Override to always create signal buffers.

Models using this mixin have distributed components that always perform allreduce, even for single-device setups. Therefore, signal buffers are always required to match the graph inputs.

In compile-only mode (virtual device mode), returns an empty list to avoid GPU memory allocation which is not supported.

Returns:

List of signal buffer tensors, one per device, or empty list in compile-only mode.

ArchConfig

class max.pipelines.lib.interfaces.ArchConfig(*args, **kwargs)

Bases: Protocol

Config for a model architecture.

get_max_seq_len()

get_max_seq_len()

Returns the default maximum sequence length for the model.

Subclasses should determine whether this value can be overridden by setting the --max-length (pipeline_config.max_length) flag.

Return type:

int

initialize()

classmethod initialize(pipeline_config)

Initialize the config from a PipelineConfig.

Parameters:

pipeline_config (PipelineConfig)

Return type:

Self

ArchConfigWithAttentionKVCache

class max.pipelines.lib.interfaces.ArchConfigWithAttentionKVCache(dtype, devices=<factory>, cache_dtype=None, kv_cache=<factory>, data_parallel_degree=1, user_provided_max_length=None, huggingface_config=None, _kv_params=None)
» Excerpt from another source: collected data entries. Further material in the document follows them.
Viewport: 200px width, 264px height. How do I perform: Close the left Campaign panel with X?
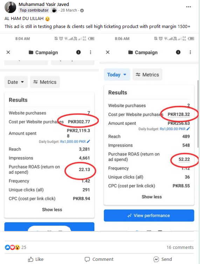click(8, 52)
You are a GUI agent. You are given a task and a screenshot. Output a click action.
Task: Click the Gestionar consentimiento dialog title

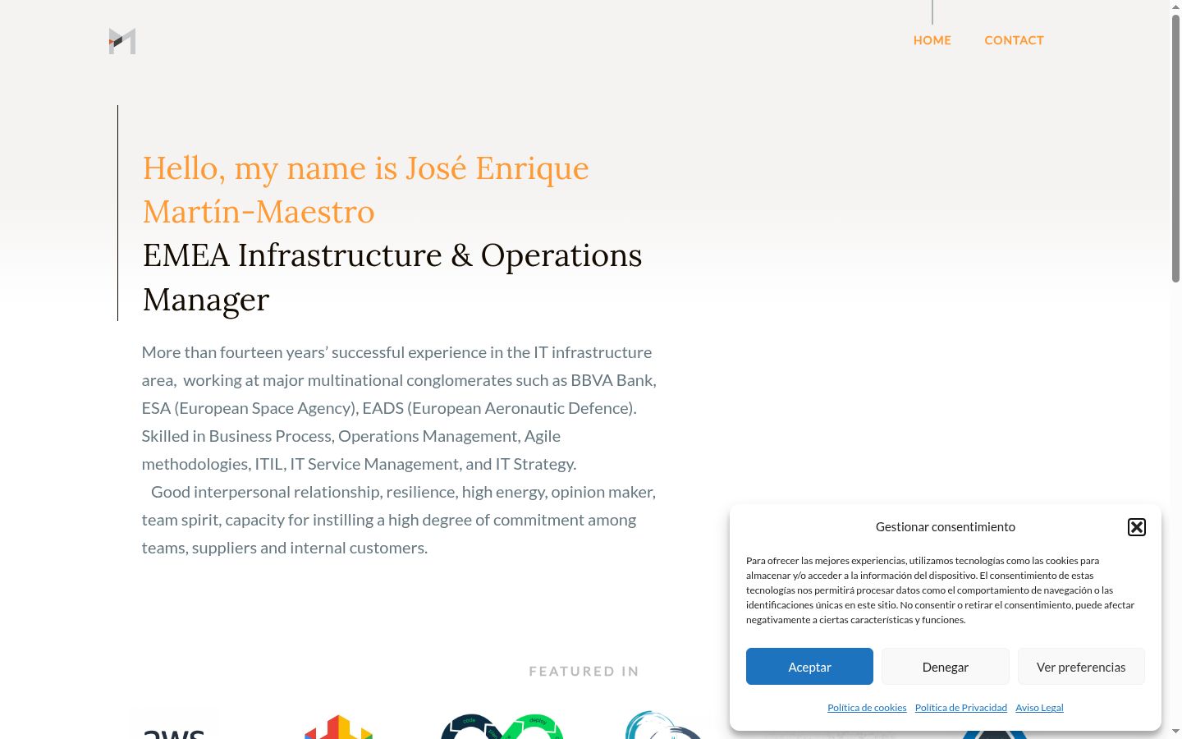(946, 527)
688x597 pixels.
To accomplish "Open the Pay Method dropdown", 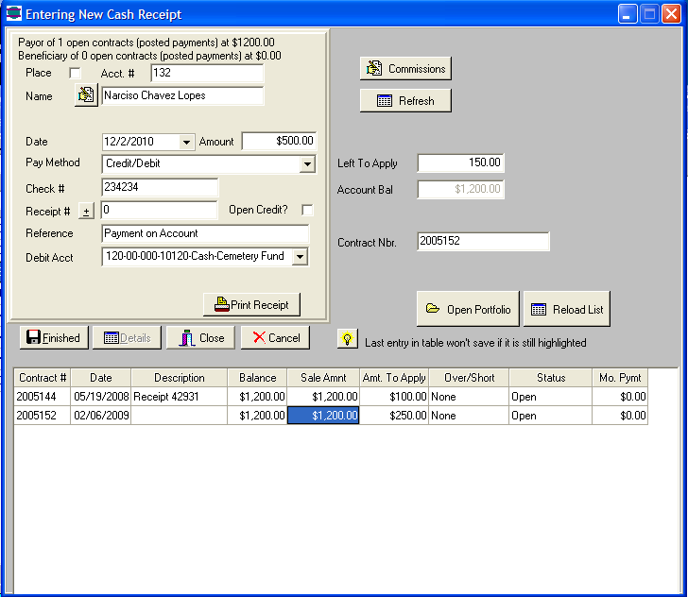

Bases: ArchConfigWithKVCache, ABC

Predefined configuration for architectures that use attention KV cache blocks.

Subclasses must define the following attributes:

  • num_key_value_heads: int
  • head_dim: int
  • num_layers: int
  • model_max_seq_len: int

Parameters:

  • dtype (DType)
  • devices (list[DeviceRef])
  • cache_dtype (DType | None)
  • kv_cache (KVCacheConfig)
  • data_parallel_degree (int)
  • user_provided_max_length (int | None)
  • huggingface_config (AutoConfig | None)
  • _kv_params (KVCacheParams | None)

cache_dtype

cache_dtype: DType | None = None

The data type to use for the KV cache.

data_parallel_degree

data_parallel_degree: int = 1

The data parallel degree to use when running the model.

devices

devices: list[DeviceRef]

The physical devices to use when running the model.

dtype

dtype: DType

The data type to use for the model.

get_kv_params()

get_kv_params()

Returns the KV cache parameters for this architecture.

Return type:

KVCacheParams

get_max_seq_len()

get_max_seq_len()

Returns the maximum sequence length the model can process.
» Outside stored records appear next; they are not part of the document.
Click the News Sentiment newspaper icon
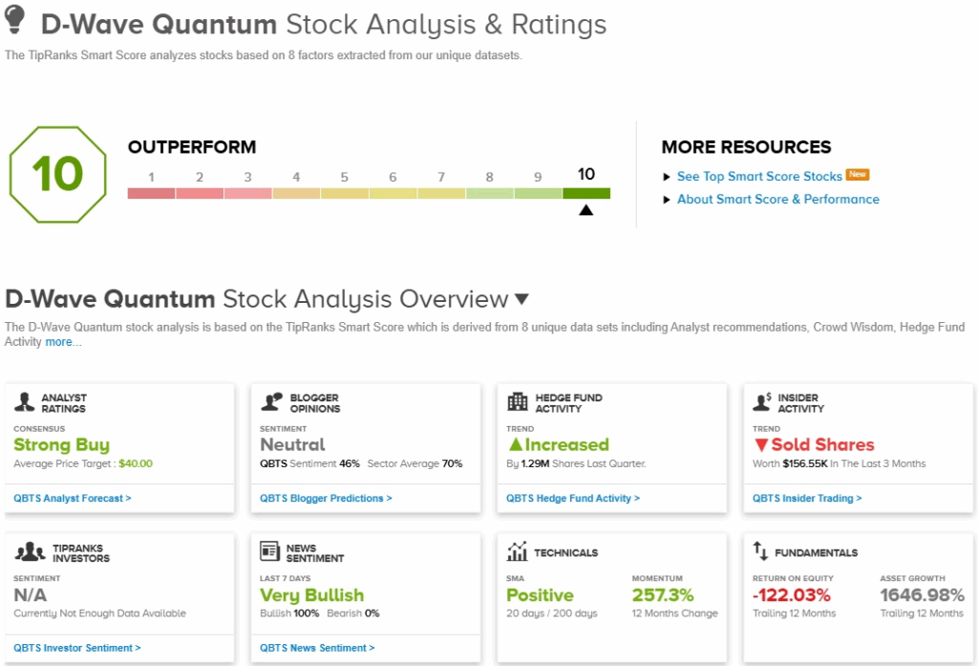This screenshot has height=666, width=978. (x=270, y=552)
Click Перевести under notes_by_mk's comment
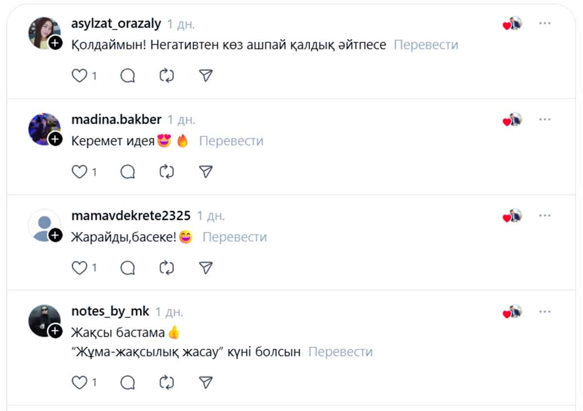583x411 pixels. pos(341,351)
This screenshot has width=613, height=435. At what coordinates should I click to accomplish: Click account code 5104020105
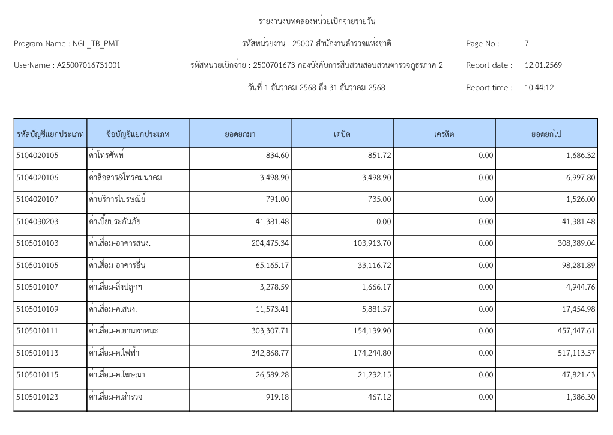(x=37, y=156)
Returns max_length if set, otherwise model_max_seq_len. Raises ValueError if max_length exceeds model_max_seq_len.

Return type:

int

head_dim

abstract property head_dim: int

Dimensionality of each attention head.

huggingface_config

huggingface_config: AutoConfig | None = None

initialize()

classmethod initialize(pipeline_config)

Initialize the config from a PipelineConfig.

Parameters:

pipeline_config (PipelineConfig)

Return type:

Self

kv_cache

kv_cache: KVCacheConfig

The KV cache configuration to use when running the model.

model_max_seq_len

abstract property model_max_seq_len: int

The maximum sequence length that can be processed by the model.

num_key_value_heads

abstract property num_key_value_heads: int

Number of key-value heads to use for the KV cache.

num_layers

abstract property num_layers: int

Number of hidden layers in the model.

user_provided_max_length

user_provided_max_length: int | None = None

Override for the maximum sequence length.

ArchConfigWithKVCache

class max.pipelines.lib.interfaces.ArchConfigWithKVCache(*args, **kwargs)
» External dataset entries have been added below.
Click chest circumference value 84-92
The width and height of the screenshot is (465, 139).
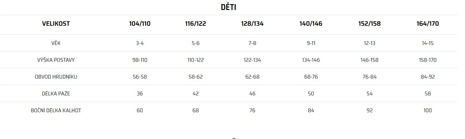pyautogui.click(x=428, y=77)
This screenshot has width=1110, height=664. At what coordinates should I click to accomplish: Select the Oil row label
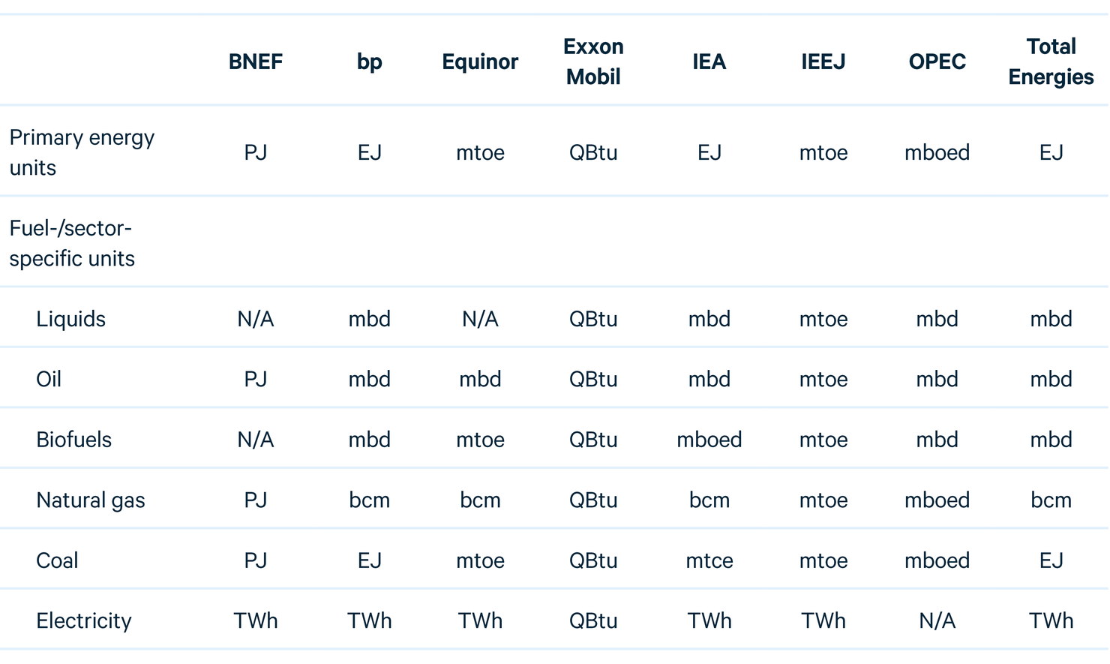[49, 379]
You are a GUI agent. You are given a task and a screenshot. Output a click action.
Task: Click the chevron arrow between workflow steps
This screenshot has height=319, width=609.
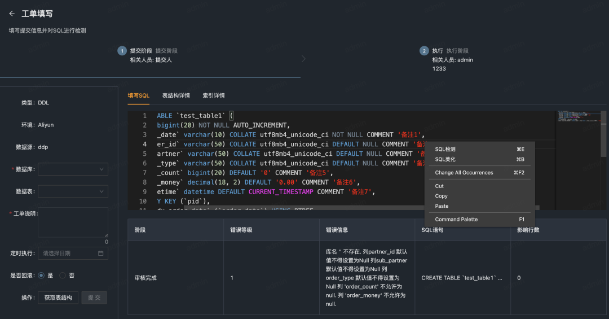303,59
Bases: ArchConfig, Protocol

Config for a model architecture that uses a KV cache.

get_kv_params()

get_kv_params()

KV cache parameters to use when running the model.

Return type:

KVCacheParamInterface

ComponentModel

class max.pipelines.lib.interfaces.ComponentModel(config, encoding, devices, weights)

Bases: ABC

Base interface for component models with weight-backed execution.

Parameters:

load_model()

abstract load_model()

Load and return a runtime model instance.

Return type:

Callable[[…], Any]

DiffusionPipeline

class max.pipelines.lib.interfaces.DiffusionPipeline(pipeline_config, session, devices, weight_paths, **kwargs)

Bases: ABC

Base class for diffusion pipelines.

Subclasses must define components mapping component names to ComponentModel types.

Parameters:

components

components: dict[str, type[ComponentModel]] | None = None

execute()

abstract execute(model_inputs, **kwargs)

Execute the pipeline with the given model inputs.

Parameters:

  • model_inputs (PixelModelInputs) – Prepared model inputs from prepare_inputs.
  • **kwargs (Any) – Additional pipeline-specific execution parameters.

Returns:

Pipeline-specific output (e.g., generated images).

Return type:

Any

finalize_pipeline_config()

classmethod finalize_pipeline_config(pipeline_config)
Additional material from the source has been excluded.